- Information provided:
..............................

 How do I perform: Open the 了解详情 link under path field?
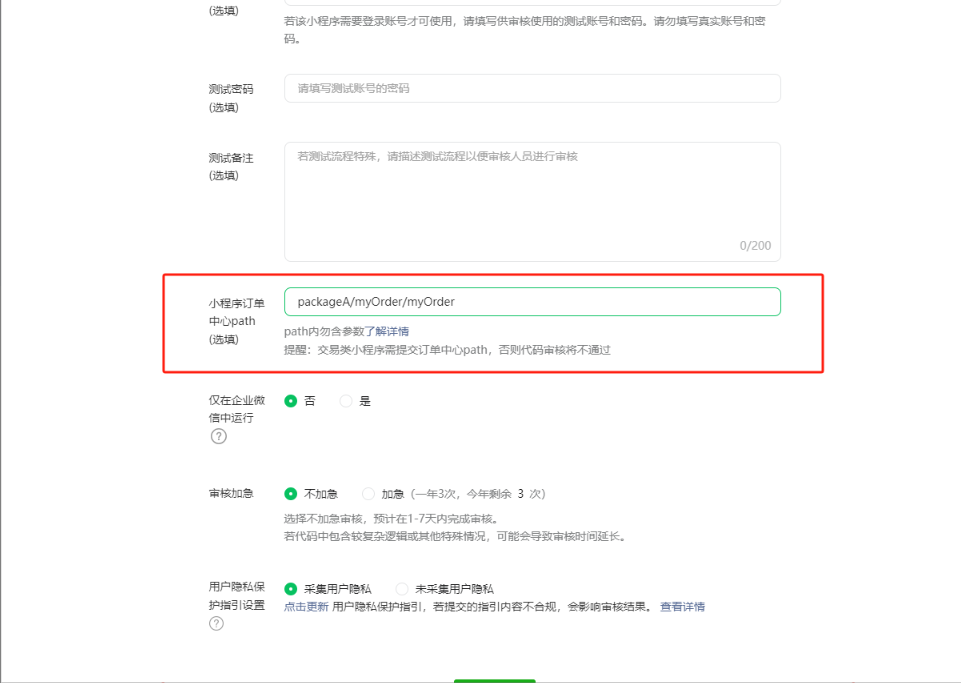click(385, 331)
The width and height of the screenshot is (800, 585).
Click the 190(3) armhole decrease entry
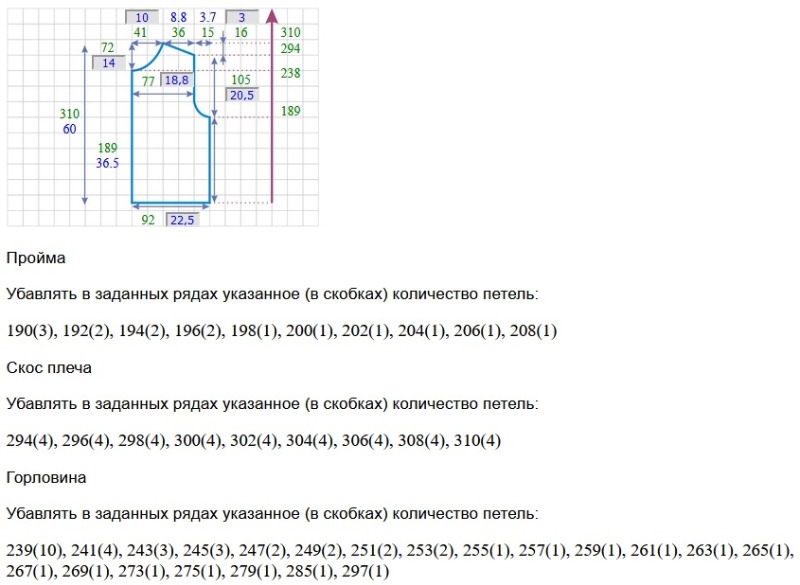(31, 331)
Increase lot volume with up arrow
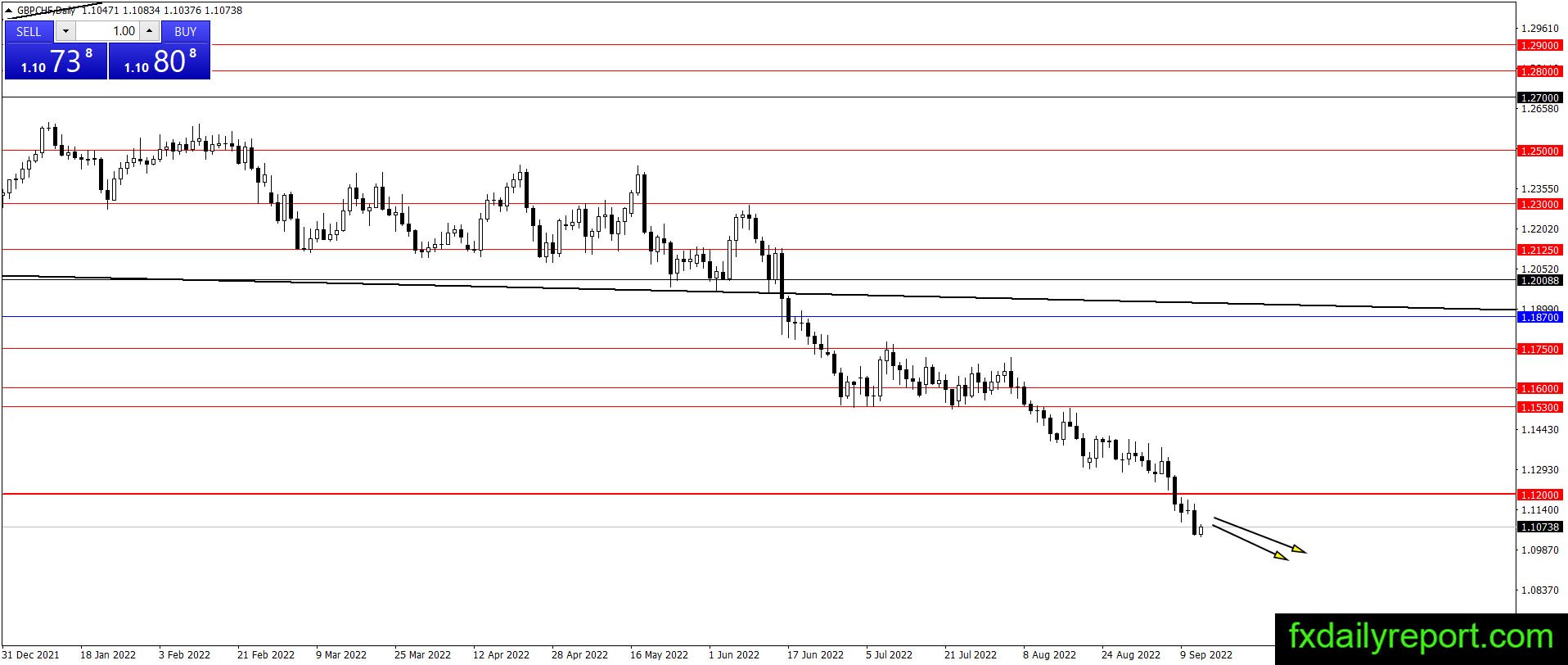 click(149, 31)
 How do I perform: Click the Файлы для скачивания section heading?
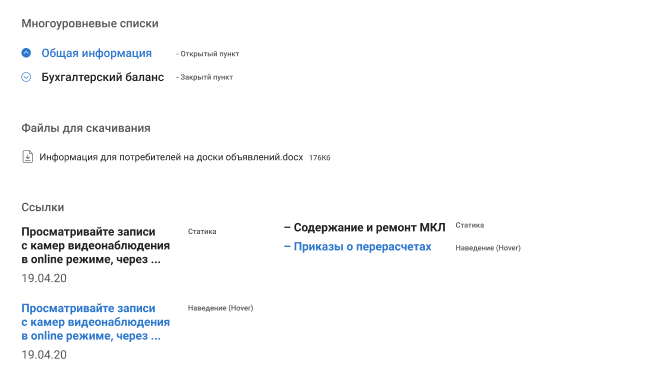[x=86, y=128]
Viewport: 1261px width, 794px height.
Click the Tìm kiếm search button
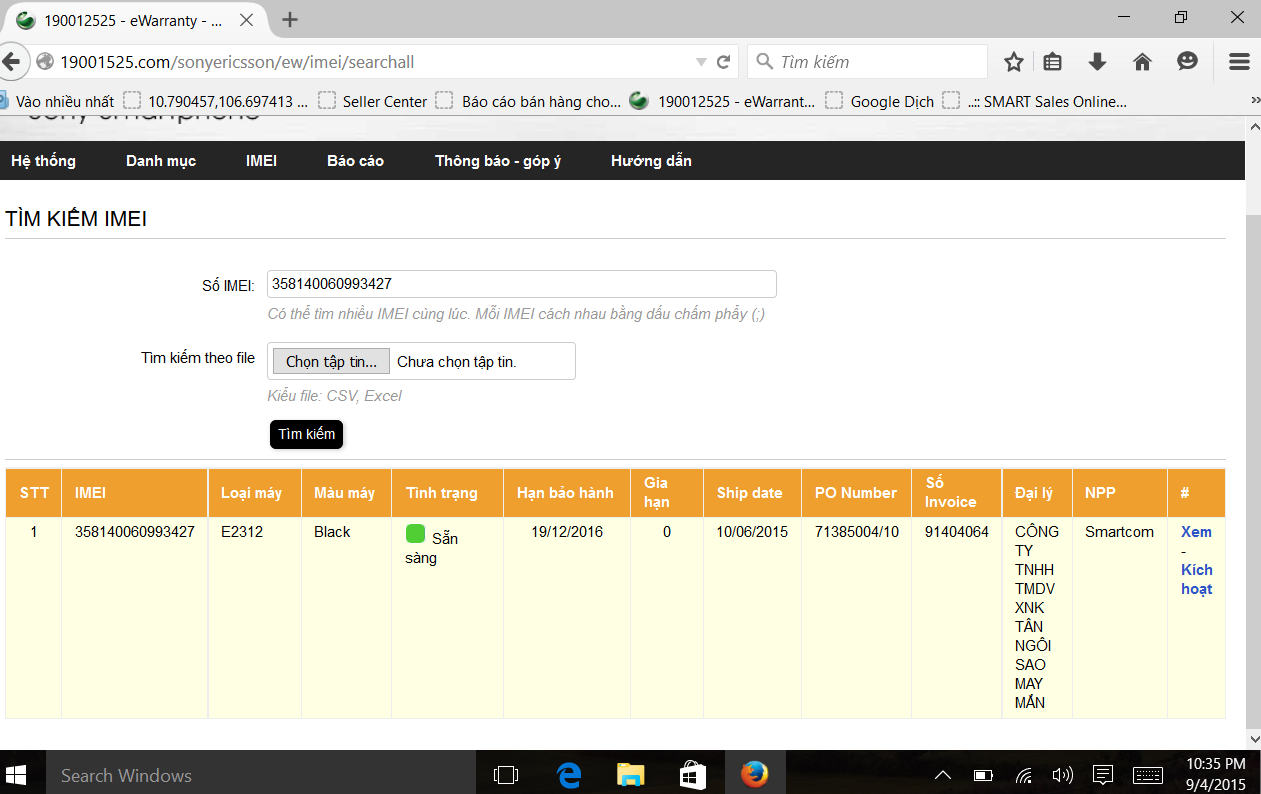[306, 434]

..............................

- Exercise instructions: The lines to return run from the line containing "The width and" through the last line of the records. Give them exactly, omitting pictures.

- Answer to this problem:
The width and height of the screenshot is (800, 585).
Click the 190(3) armhole decrease entry
(31, 331)
Increase lot volume with up arrow
 click(149, 31)
 How do I perform: Click the Файлы для скачивания section heading?
[x=86, y=128]
Viewport: 1261px width, 794px height.
Click the Tìm kiếm search button
[306, 434]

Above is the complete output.